[[ THE DATA open ]]

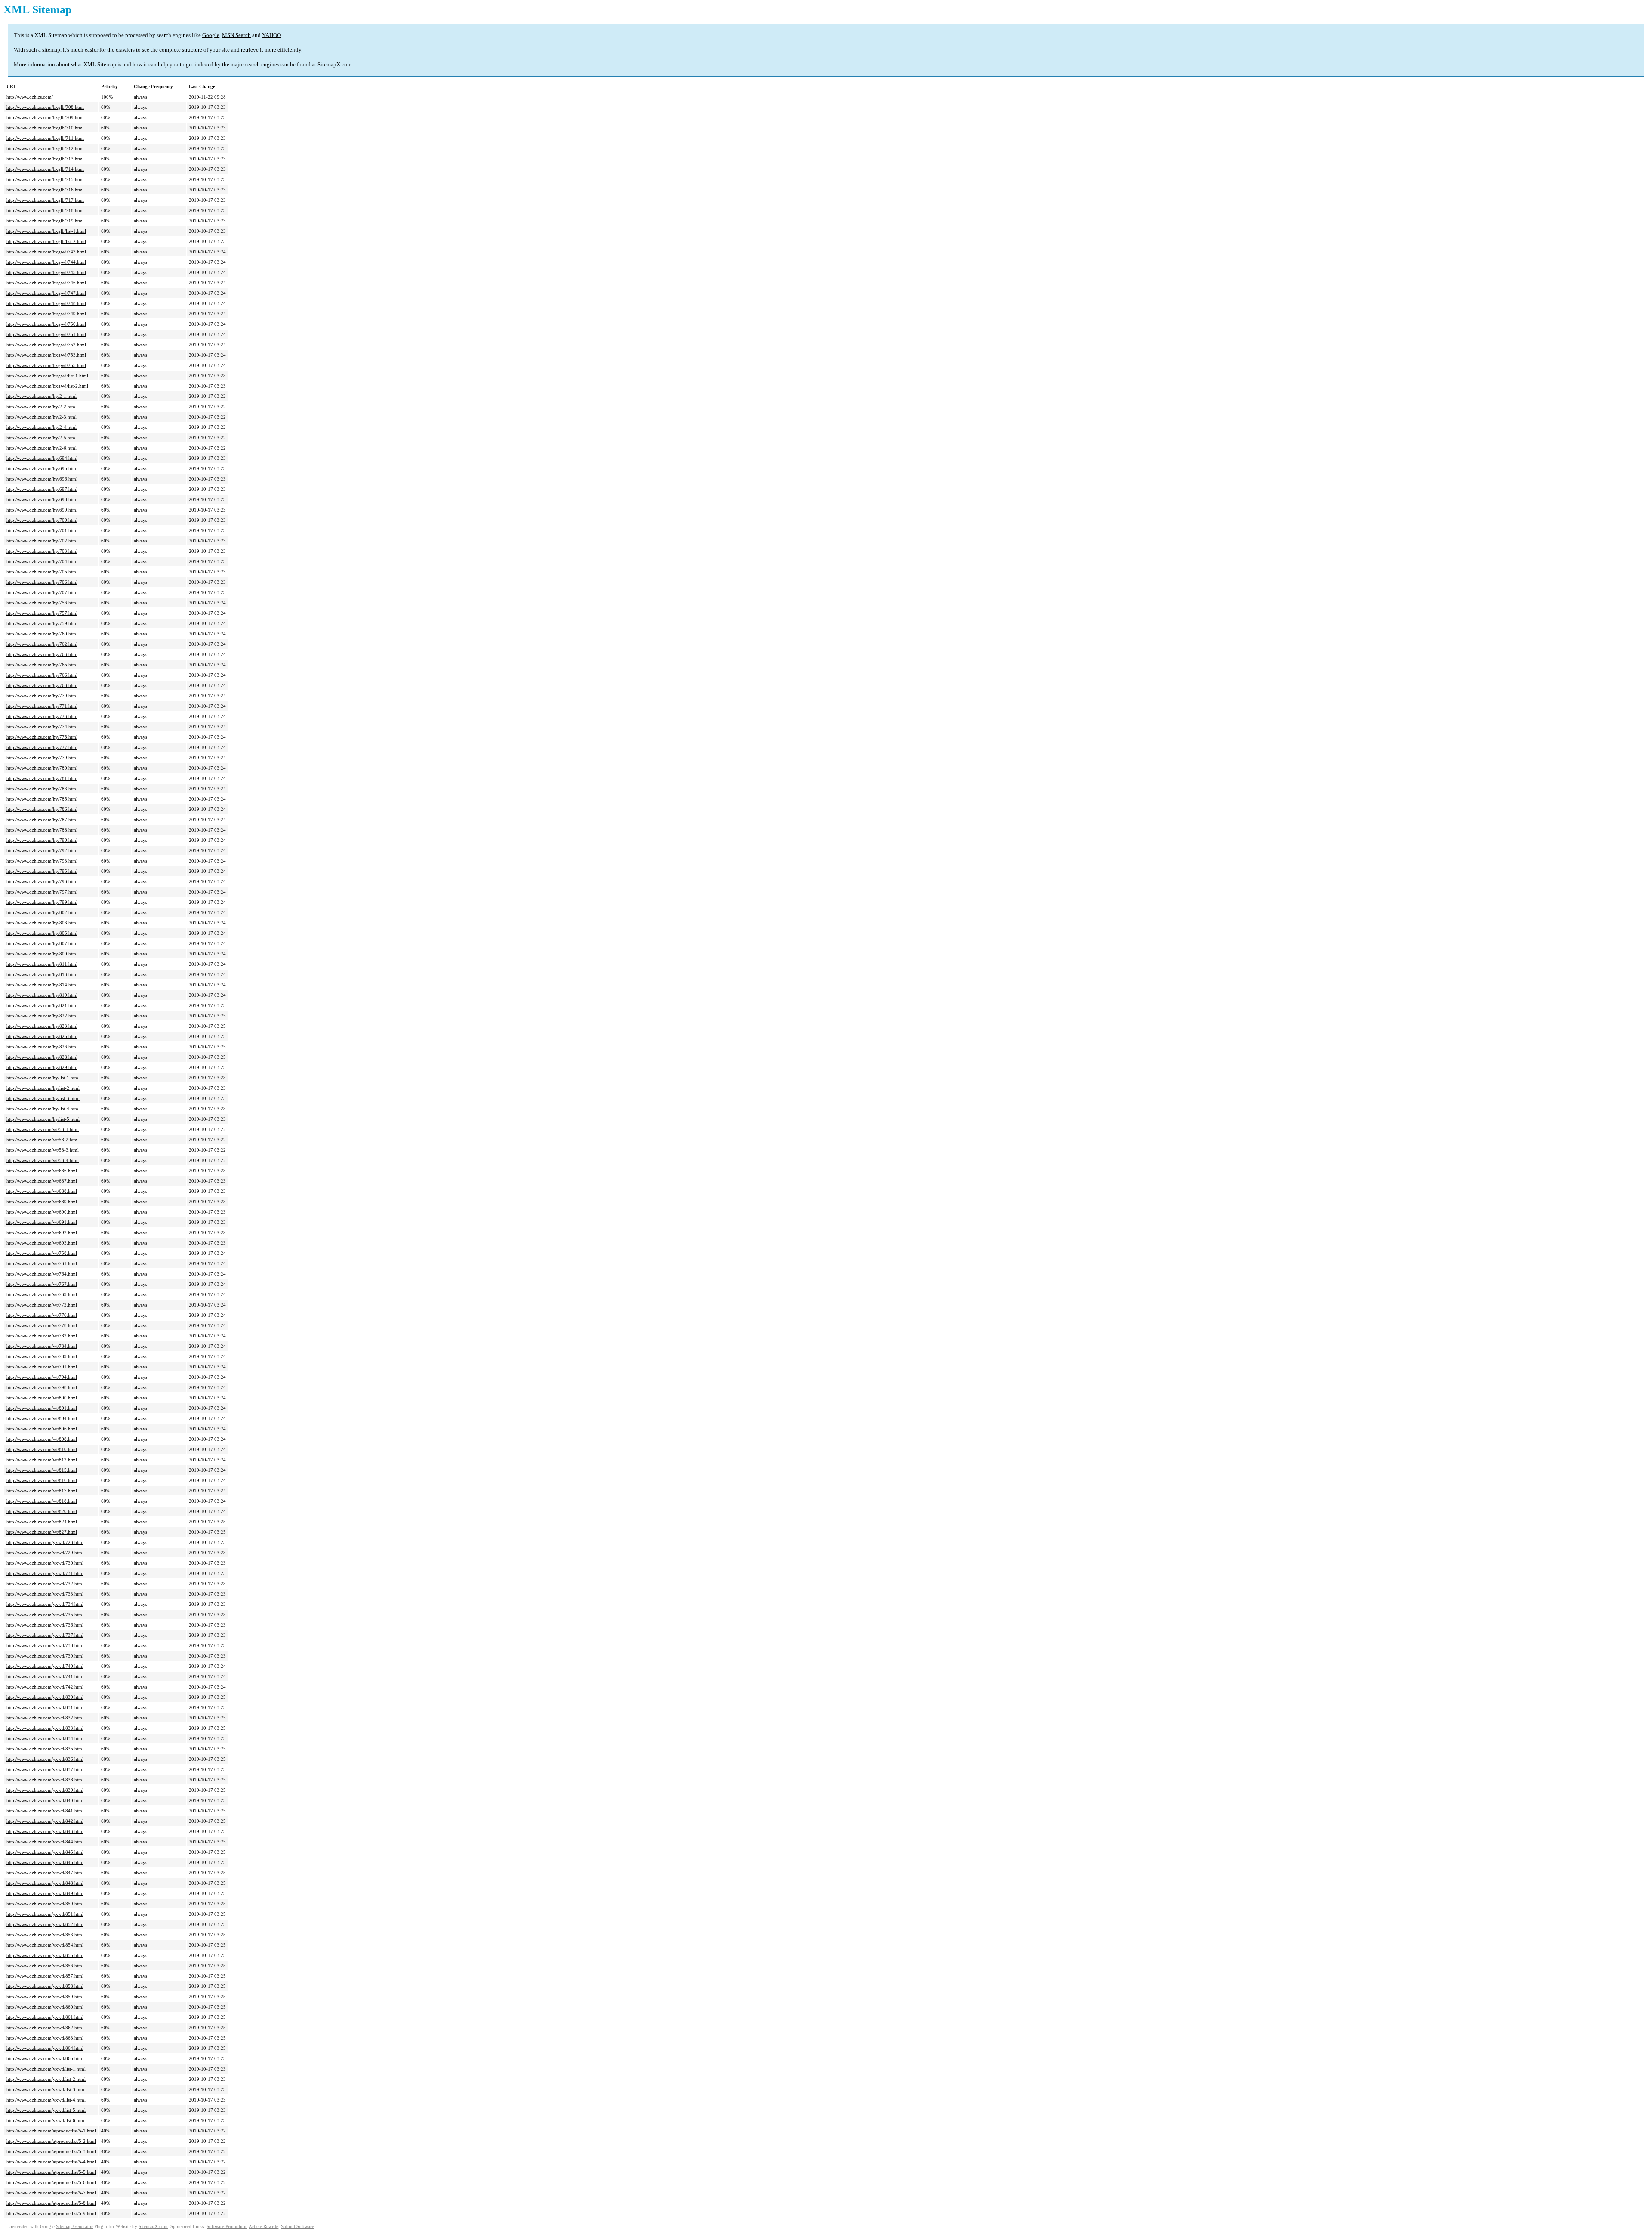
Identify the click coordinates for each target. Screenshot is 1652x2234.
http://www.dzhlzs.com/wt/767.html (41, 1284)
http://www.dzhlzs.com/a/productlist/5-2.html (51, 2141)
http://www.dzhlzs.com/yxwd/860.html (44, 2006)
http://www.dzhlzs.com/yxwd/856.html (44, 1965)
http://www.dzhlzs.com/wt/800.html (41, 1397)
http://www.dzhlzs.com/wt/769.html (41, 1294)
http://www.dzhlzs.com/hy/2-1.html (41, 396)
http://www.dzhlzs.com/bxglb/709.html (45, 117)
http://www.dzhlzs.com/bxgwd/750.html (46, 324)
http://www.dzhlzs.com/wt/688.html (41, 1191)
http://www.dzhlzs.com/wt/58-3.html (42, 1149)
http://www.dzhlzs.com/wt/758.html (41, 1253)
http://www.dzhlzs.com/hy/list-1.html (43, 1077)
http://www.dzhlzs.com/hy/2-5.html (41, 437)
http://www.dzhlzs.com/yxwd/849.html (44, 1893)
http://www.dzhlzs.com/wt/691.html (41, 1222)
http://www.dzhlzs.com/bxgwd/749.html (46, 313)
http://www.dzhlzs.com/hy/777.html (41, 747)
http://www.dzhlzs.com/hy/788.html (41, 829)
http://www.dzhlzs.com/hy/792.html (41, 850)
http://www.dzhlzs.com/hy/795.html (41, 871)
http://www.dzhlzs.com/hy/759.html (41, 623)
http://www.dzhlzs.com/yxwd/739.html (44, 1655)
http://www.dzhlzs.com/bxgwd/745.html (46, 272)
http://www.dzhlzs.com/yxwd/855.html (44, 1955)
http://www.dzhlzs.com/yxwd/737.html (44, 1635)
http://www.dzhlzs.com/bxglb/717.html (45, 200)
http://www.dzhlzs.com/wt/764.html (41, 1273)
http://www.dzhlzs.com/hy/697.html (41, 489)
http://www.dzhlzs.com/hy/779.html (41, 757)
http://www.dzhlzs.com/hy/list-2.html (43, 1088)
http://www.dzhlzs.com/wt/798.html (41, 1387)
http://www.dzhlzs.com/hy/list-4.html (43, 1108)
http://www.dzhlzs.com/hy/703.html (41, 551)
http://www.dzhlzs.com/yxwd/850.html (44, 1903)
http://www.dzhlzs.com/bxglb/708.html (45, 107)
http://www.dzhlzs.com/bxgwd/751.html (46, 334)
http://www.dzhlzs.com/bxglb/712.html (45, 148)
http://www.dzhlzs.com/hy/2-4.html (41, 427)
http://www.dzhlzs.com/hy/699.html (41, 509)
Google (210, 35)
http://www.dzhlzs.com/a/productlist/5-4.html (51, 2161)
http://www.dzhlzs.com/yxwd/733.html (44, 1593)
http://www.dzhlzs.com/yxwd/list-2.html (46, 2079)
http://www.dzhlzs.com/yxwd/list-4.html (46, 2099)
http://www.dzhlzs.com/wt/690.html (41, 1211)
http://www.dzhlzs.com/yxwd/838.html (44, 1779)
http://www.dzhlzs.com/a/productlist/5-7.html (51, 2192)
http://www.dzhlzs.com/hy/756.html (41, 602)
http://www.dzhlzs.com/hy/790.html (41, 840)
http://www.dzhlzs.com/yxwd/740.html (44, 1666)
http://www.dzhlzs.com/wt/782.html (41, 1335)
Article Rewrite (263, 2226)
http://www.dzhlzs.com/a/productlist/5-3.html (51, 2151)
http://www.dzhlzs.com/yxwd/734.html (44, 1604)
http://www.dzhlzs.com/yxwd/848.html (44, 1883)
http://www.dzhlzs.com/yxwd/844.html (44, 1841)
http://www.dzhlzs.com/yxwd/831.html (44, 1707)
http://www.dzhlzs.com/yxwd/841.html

[[ THE DATA closed ]]

◆ **INSTRUCTIONS FOR THE TASK**
Scan the data, and report each line that uses the word "bxglb".

◆ **REPLY TO THE EXERCISE**
http://www.dzhlzs.com/bxglb/709.html (45, 117)
http://www.dzhlzs.com/bxglb/717.html (45, 200)
http://www.dzhlzs.com/bxglb/708.html (45, 107)
http://www.dzhlzs.com/bxglb/712.html (45, 148)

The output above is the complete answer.